Top of RECORDS SHOWN

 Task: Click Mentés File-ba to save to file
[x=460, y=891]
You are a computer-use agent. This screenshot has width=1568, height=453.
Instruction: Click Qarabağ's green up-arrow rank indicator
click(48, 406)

Bottom of RECORDS SHOWN

* _PROBLEM STATEMENT_
Write the records again exactly as they stand.

* _SOLVED PROBLEM_
 Task: Click Mentés File-ba to save to file
[x=460, y=891]
You are a computer-use agent. This screenshot has width=1568, height=453.
Instruction: Click Qarabağ's green up-arrow rank indicator
click(48, 406)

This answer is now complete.